Use your mentality, wake up to reality

skin

My first instinct upon seeing Under the Skin, the latest from director Jonathan Glazer, was that I’d never seen another movie like it, not really. But then my mind filled up with comparisons, in part, no doubt, in a probably futile effort to make sense of the film I’d just watched. The film absolutely has Kubrickian ice water racing through its veins, especially in the opening sequence that apes the agonizing astral beauty of 2001: A Space Odyssey. It traffics in David Cronenberg’s brand of stiffly confrontational sexuality and resembles last year’s Shane Carruth effort, Upstream Color, in its defiant, devilish inscrutability. Hell, it actually has a few visible skin grafts lifted from Glazer’s previous film, 2004’s Birth. And yet all these lines are drawn from Under the Skin to other films are hazy and fragile, more like threads of a spider web than sturdy copper wire.

Based on a novel by Michael Faber (though I’ve no doubt that what’s on the page has only the loosest connection to what wound up on the screen), the film follows a character played by Scarlett Johansson who drives around Scotland in a white van picking up men, preferably those who clearly have no personal attachments. The promise of a sexual encounter is part of the enticement, but the common outcome is far less pleasurable than that. In relaying his tale, Glazer slips casually back and forth between the mundane (many of Johansson’s conversations have the feel of not just improvisation, but spontaneous exchange with entirely unassuming passers-by) and the highly stylistic and representational. Glazer feels only the barest need for narrative clarity, preferring elusive metaphor and unnerving visuals. In the manner of the great offbeat showmen of cinema, Glazer is committed to developing the right feel for his film. If it makes sense it the way it sets the epidermis of the viewer atingle, then it makes sense enough.
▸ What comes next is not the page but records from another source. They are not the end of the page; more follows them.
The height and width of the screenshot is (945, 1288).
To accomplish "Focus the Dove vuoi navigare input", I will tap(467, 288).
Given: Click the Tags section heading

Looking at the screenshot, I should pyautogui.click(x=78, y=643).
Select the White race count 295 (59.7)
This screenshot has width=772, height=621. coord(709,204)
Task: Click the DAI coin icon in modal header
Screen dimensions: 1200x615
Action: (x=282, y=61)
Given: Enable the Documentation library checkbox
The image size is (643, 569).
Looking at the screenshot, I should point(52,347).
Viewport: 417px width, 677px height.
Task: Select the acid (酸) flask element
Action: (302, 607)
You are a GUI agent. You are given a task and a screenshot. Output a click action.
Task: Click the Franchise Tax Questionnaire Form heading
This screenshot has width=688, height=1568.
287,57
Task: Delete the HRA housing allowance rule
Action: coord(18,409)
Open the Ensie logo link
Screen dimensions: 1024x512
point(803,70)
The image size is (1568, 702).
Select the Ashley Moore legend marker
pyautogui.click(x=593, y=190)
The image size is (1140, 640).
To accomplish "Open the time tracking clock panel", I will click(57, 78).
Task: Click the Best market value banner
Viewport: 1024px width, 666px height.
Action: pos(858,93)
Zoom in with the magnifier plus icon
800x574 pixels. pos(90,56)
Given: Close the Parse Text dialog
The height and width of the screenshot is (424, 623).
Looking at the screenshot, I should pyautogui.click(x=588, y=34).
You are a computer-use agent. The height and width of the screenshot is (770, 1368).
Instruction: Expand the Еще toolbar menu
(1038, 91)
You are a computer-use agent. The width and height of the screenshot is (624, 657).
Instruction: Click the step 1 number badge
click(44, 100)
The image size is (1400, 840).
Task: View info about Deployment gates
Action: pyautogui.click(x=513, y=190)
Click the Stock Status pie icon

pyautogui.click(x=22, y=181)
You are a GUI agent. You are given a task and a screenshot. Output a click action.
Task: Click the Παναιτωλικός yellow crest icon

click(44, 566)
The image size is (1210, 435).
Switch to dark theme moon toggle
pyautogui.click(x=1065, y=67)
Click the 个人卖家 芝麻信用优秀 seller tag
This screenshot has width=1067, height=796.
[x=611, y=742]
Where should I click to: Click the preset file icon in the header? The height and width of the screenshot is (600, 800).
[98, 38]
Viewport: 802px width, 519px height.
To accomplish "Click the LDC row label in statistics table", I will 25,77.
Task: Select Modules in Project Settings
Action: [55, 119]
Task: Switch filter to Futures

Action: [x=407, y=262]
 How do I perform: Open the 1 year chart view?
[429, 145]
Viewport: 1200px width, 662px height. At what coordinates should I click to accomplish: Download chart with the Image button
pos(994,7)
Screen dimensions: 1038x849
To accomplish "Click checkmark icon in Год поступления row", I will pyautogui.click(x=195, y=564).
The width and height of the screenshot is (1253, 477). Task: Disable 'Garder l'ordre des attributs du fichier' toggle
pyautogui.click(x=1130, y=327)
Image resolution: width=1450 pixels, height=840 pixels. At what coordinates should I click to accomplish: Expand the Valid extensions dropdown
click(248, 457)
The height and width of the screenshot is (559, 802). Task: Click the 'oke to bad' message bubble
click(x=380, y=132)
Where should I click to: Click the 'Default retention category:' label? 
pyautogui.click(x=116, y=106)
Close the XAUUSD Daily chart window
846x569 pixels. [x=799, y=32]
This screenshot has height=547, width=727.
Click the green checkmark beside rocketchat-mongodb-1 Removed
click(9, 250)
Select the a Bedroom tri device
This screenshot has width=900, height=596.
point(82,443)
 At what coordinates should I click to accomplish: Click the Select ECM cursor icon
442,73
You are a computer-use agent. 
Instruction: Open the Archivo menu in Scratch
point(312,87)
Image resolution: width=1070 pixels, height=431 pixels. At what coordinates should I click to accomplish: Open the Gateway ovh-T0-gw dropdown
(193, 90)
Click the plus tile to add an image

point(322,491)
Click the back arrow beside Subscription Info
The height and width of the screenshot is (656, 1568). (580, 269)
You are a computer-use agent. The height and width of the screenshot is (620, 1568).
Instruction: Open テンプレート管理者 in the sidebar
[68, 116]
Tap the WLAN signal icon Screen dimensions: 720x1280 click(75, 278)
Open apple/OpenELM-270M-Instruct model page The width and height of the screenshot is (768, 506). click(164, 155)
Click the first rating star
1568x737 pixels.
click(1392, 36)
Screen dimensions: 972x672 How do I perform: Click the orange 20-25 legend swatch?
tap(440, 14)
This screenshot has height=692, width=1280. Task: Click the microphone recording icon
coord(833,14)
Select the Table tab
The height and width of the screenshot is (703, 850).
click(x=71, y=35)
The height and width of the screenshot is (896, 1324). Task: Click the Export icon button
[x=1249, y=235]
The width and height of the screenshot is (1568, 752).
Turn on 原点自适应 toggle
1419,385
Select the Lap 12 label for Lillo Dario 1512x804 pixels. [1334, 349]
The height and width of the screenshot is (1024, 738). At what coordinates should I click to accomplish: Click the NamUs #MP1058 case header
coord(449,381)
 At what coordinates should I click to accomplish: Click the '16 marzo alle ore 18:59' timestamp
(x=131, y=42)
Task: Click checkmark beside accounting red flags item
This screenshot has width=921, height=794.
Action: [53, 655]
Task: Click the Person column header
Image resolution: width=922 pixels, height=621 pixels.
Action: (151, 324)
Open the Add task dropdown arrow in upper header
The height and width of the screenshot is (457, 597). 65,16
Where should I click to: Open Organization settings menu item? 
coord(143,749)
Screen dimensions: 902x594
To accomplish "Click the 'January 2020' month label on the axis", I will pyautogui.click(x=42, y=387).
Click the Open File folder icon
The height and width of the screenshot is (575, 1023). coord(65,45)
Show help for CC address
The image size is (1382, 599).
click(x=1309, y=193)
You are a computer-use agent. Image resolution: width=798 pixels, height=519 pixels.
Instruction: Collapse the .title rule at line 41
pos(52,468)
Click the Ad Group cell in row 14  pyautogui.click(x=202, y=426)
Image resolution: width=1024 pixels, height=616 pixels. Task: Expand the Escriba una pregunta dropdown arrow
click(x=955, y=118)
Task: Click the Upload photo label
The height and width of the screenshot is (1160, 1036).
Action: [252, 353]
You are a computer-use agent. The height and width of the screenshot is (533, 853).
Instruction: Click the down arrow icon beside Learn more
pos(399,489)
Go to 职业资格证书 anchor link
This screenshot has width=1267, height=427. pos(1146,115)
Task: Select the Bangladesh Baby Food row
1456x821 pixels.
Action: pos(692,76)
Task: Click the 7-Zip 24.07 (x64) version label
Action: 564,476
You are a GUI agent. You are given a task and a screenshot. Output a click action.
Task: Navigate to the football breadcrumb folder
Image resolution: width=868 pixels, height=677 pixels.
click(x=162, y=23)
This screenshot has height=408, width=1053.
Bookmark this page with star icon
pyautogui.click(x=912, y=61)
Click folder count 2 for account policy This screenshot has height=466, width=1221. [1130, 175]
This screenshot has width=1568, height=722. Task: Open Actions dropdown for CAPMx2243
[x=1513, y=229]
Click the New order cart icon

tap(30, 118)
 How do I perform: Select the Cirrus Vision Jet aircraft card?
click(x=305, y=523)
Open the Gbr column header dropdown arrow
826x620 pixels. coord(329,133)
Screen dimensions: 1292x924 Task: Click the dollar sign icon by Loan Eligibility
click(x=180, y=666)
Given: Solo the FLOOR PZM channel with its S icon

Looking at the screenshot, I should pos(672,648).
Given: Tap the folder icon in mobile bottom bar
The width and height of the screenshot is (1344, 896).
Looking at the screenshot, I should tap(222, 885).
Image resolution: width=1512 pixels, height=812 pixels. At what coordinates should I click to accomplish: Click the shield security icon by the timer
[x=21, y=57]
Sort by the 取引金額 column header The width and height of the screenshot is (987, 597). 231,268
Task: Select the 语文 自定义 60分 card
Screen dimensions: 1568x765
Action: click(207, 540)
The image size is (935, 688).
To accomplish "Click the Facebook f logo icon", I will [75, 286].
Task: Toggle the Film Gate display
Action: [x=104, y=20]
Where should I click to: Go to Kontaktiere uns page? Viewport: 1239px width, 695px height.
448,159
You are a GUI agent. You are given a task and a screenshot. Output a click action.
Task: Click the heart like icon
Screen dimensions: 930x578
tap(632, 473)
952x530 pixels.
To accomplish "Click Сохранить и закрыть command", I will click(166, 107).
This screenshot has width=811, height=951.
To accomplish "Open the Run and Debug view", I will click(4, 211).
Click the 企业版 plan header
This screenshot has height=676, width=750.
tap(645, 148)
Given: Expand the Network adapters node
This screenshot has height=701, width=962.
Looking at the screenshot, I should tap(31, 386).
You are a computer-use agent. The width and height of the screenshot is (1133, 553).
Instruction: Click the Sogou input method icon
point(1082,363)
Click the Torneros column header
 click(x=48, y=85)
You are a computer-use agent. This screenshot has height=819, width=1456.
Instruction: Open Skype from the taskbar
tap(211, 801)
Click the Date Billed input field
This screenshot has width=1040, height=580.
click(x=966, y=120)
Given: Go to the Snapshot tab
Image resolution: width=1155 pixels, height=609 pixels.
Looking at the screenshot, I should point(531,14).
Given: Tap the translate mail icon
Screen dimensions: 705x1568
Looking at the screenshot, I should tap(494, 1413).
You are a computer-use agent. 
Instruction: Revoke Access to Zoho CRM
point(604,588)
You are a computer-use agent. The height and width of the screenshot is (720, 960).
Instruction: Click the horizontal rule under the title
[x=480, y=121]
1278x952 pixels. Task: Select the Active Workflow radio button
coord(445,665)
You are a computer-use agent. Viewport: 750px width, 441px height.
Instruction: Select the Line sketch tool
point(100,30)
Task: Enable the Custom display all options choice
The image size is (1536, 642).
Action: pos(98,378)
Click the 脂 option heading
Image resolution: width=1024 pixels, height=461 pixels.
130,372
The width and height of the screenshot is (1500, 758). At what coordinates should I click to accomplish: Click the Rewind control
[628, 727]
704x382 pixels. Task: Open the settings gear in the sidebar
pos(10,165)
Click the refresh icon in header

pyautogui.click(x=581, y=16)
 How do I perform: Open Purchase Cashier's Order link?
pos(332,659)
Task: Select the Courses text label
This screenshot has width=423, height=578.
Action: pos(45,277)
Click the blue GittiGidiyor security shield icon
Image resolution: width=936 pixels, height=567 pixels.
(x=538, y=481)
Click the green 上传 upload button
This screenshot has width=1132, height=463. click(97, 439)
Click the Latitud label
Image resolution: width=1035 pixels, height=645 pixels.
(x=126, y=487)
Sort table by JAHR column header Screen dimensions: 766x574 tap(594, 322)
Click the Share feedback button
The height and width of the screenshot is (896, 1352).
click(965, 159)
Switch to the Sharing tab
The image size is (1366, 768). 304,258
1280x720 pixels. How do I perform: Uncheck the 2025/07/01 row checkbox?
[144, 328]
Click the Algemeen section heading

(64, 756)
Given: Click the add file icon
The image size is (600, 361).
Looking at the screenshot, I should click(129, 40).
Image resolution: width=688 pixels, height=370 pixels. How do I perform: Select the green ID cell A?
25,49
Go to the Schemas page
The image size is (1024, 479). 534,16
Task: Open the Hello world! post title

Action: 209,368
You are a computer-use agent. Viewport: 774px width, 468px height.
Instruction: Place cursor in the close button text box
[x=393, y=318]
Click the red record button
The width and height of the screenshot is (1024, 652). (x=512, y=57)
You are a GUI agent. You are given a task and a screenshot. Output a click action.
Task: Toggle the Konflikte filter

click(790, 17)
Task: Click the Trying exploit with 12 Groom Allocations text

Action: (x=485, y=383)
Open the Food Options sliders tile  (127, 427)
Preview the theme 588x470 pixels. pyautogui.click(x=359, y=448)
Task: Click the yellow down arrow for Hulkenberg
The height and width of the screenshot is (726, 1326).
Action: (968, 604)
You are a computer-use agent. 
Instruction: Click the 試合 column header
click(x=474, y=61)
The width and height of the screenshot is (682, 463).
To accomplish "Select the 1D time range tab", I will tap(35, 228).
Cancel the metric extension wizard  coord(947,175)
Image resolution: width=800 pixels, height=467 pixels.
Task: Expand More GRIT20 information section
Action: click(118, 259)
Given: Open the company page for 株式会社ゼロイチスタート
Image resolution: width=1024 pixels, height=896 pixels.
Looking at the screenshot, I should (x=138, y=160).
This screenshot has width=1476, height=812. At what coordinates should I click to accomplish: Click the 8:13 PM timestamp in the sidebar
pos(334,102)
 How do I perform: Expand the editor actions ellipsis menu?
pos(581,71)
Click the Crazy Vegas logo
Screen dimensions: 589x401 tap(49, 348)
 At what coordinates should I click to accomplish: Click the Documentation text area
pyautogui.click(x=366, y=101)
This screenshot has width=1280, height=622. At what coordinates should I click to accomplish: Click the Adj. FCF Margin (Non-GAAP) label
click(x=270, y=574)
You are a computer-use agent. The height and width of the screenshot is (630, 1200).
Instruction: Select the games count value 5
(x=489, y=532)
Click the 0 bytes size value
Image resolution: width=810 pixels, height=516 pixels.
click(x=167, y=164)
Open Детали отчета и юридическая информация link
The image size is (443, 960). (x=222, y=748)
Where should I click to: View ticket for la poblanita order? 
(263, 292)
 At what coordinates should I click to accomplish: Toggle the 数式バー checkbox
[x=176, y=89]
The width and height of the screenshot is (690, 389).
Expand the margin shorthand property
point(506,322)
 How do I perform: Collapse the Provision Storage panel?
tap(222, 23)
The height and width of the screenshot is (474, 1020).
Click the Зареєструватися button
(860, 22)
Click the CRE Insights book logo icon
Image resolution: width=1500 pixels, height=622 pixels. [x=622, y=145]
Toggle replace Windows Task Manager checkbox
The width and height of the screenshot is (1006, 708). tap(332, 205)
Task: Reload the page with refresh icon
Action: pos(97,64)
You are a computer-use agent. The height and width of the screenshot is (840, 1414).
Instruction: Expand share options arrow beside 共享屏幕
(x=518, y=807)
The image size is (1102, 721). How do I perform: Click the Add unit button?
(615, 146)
Under the Skin, then, becomes a puzzle, albeit one that hardly demands a solution. There is plenty for film school obsessives to pick over, and the whole endeavor swirls up an automatic philosophical consideration over what it means to be a human, to operate in a world too big and oppressive and confusing to properly master, despite our collective certainty that we are the overlords of this domain. It is the stuff of a thousand drunkenly earnest conversations. Truthfully, all the resulting pontificating it’s likely to inspire may not ultimately mean a thing, nor do I actually think the film has aspirations towards such heavy duty pondering. I think it is meant to be (or is at least most effective as) a simple experience, an intellectual rocky road of dreamy tactile sensations as tender and provocative as a stranger’s hand brushed across a sensitive cheek. I don’t want to solve Under the Skin. I want its mysteries to last, like the aura that lingers after looking at the sun too long, too intently.